Mack was born on August 30, 1930, in Pittsburgh. His parents divorced and Mack grew up with his mother as she moved around the country, finally winding up in Texas. He was living in Houston in 1949 and writing plays when he became the jazz correspondent for Down Beat magazine, interviewing everyone from Frank Sinatra to Duke Ellington. He worked various jobs over the next decade—barge electrician, cook, carny. Driving a taxi around Houston he was struck by all the different kinds of music he heard—and he began seeking out strangers to record, ultimately working with many, including Hopkins, Lipscomb, and Shaw.

This quest for knowledge led to his greatest passion: field research. Or simply the act of knocking on doors and asking questions. Stopping in a strange town and going up to groups of strangers and starting a conversation. He’d hear songs, get recipes, learn local legends—in short, make connections. Later he’d type up his notes and file them away for future use. He wrote stories for various newspapers and magazines, booked shows, and occasionally actually made money being a folklorist. In 1968 he was hired by the Smithsonian as a “cultural historian” when Texas had an exhibit at the summer Festival of American Folklife in Washington D.C. Mack gathered everything he could to show off his state, from quilts and recipes to dolls and handmade chairs. He also asked President Lyndon Baines Johnson to do a workshop and tell tall tales. The President came and told stories for fifteen minutes.

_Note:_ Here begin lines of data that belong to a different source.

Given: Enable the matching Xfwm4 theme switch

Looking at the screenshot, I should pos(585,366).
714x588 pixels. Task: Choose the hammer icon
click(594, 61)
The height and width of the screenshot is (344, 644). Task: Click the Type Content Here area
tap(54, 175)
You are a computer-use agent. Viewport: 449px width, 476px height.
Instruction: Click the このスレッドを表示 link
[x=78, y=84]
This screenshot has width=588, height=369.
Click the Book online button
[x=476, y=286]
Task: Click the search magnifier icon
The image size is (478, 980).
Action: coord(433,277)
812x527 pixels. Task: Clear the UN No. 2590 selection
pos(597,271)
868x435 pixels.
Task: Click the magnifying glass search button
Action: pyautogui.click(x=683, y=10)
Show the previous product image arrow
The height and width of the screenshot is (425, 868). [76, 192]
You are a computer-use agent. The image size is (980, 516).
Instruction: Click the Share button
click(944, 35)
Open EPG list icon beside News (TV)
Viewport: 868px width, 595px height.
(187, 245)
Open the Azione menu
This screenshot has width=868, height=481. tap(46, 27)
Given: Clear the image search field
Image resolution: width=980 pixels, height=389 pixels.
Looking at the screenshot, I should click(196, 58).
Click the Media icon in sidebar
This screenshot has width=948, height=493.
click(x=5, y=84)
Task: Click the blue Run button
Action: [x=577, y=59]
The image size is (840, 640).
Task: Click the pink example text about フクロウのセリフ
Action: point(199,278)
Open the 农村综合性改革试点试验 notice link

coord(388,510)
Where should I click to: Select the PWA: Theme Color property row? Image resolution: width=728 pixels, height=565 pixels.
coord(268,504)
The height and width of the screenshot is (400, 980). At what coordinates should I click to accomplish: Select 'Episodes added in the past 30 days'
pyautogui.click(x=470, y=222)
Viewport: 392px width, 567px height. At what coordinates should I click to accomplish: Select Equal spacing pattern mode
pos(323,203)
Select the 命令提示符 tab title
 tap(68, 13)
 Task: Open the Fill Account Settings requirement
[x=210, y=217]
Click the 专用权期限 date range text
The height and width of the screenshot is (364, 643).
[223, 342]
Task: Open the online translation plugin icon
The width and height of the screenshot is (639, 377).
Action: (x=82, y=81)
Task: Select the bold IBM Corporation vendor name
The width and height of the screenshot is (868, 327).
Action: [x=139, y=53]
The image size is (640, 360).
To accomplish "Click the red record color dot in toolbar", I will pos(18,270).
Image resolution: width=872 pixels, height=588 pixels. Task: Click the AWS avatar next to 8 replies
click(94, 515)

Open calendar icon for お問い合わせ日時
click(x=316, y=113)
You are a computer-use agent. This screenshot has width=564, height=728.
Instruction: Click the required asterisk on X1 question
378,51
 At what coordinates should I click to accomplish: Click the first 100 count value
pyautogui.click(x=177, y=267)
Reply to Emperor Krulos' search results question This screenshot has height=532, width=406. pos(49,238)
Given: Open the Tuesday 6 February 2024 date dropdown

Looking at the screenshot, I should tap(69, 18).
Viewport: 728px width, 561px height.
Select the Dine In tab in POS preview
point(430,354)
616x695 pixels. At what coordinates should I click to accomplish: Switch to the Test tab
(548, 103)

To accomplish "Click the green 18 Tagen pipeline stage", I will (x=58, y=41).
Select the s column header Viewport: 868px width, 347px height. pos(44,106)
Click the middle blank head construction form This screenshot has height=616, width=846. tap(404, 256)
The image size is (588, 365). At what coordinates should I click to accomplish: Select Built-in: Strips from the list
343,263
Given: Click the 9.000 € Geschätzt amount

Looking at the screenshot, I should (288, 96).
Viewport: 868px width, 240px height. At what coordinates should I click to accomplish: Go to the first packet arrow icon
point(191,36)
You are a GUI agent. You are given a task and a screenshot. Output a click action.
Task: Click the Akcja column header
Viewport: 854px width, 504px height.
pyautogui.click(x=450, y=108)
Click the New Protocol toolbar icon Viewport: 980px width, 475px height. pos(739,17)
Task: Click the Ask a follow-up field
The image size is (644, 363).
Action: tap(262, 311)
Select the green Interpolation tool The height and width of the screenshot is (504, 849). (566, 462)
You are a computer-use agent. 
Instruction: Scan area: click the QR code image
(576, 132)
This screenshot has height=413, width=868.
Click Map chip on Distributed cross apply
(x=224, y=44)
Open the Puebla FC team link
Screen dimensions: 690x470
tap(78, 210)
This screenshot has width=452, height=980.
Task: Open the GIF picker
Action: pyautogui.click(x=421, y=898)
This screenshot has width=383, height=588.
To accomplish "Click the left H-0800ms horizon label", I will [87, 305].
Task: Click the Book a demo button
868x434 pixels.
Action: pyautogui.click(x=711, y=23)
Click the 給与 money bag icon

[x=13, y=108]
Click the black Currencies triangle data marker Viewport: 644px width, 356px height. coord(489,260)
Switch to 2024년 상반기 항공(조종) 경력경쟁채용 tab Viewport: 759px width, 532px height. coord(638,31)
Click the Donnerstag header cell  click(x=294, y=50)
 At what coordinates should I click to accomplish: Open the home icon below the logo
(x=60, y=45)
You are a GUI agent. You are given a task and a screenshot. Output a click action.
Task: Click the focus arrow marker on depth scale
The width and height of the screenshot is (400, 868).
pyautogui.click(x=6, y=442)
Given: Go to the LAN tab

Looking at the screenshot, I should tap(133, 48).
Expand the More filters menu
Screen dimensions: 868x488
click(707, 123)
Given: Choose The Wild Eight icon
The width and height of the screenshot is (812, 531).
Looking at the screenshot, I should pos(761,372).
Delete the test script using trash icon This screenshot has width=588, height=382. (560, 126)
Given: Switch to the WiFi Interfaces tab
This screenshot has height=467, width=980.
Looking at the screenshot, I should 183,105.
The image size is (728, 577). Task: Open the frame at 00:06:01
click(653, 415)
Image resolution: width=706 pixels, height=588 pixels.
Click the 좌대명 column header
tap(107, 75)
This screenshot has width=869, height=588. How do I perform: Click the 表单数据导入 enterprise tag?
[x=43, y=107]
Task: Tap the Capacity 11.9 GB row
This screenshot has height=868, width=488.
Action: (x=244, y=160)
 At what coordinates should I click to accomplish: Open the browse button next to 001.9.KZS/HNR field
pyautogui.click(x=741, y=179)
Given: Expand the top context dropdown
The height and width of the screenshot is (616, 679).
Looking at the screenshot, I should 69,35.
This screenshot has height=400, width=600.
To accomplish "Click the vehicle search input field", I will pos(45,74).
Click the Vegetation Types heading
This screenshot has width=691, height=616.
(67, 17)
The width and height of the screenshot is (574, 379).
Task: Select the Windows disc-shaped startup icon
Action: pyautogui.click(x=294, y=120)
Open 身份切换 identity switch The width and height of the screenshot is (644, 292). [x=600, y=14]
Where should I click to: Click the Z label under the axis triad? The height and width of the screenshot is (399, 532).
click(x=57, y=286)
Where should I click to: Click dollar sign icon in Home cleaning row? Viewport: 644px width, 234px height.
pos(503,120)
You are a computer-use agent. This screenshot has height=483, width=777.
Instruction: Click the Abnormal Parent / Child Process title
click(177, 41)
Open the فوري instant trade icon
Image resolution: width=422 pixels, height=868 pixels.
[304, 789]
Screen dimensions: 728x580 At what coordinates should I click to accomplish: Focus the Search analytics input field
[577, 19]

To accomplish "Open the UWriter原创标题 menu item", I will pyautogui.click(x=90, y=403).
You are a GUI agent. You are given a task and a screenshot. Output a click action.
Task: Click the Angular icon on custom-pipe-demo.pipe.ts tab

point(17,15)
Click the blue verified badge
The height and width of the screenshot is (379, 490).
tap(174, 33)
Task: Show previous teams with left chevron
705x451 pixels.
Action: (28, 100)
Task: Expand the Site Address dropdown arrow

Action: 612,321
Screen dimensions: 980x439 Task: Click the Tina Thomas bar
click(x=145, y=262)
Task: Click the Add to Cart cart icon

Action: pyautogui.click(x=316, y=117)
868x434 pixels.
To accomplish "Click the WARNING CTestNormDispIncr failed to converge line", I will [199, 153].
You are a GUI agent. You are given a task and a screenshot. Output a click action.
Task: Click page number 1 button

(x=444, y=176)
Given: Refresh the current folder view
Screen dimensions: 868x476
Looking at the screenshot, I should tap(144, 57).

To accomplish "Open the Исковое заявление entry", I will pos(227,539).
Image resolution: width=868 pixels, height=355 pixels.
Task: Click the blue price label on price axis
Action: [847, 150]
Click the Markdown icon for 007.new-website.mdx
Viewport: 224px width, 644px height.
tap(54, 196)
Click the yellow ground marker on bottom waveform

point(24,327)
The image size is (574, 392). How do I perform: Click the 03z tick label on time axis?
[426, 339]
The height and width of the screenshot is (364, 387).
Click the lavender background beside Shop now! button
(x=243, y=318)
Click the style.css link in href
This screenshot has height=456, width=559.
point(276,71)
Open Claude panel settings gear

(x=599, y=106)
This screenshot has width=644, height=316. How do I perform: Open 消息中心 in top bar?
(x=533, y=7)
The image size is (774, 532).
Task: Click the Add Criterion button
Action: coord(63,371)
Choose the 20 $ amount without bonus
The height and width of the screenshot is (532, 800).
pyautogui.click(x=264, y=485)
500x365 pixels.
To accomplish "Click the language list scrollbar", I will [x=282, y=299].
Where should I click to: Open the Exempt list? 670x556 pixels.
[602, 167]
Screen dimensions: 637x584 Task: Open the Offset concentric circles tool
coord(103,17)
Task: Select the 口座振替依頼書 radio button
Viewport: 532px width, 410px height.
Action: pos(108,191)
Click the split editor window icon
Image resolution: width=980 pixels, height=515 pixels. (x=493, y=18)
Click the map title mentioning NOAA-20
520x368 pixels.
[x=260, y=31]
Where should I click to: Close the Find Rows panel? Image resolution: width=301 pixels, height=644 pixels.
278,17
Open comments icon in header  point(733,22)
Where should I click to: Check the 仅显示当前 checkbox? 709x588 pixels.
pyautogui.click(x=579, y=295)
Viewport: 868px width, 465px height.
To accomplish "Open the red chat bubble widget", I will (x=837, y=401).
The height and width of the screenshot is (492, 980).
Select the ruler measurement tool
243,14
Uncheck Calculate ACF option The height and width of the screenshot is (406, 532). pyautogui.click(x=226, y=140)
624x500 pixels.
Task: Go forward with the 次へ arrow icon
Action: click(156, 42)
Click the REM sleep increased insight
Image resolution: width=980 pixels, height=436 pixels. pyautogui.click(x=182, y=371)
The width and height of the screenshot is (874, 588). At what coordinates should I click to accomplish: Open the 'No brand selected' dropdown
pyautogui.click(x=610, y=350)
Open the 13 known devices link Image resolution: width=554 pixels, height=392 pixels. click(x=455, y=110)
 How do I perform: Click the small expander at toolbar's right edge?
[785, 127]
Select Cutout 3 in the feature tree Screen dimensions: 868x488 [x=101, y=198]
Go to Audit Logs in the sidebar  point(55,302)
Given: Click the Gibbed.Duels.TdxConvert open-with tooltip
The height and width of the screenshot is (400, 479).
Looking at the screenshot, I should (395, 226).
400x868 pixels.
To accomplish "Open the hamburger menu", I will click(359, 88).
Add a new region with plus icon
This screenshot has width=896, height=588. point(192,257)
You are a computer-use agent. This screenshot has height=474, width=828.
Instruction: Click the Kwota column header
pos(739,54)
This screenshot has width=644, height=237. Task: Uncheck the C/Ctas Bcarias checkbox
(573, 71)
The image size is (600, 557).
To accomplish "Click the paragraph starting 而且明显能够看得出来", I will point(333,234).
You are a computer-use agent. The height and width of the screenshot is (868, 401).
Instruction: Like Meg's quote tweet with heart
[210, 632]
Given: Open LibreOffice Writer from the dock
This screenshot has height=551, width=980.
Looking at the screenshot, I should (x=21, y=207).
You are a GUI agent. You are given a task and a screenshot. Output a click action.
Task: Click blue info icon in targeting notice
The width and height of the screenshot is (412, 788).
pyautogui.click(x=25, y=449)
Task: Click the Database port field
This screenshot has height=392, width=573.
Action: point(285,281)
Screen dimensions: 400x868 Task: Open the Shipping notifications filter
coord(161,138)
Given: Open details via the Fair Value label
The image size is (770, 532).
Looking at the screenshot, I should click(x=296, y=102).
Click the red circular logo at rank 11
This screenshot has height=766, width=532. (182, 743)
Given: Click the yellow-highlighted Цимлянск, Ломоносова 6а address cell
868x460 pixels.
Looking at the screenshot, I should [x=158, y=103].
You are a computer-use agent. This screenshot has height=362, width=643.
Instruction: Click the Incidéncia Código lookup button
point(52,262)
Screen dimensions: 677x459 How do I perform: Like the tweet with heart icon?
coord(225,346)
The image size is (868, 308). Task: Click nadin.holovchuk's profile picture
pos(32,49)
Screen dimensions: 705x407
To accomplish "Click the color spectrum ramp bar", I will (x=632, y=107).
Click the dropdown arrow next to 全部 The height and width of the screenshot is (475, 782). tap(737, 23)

Mack was obsessed with the search. Most famously, Mack spent many years on the trail of bluesman Robert Johnson, driving down the back roads of Mississippi, Louisiana, and Texas, talking to hundreds of people. This singular focus on Johnson took over Mack’s life, and he finally located the musician’s two half-sisters near Baltimore in 1972 and got the first photos of Johnson. He sat down to write what would be the definitive book about the bluesman, tentatively titled Biography of a Phantom, though he often thought of it as a detective story: Who Killed Robert Johnson?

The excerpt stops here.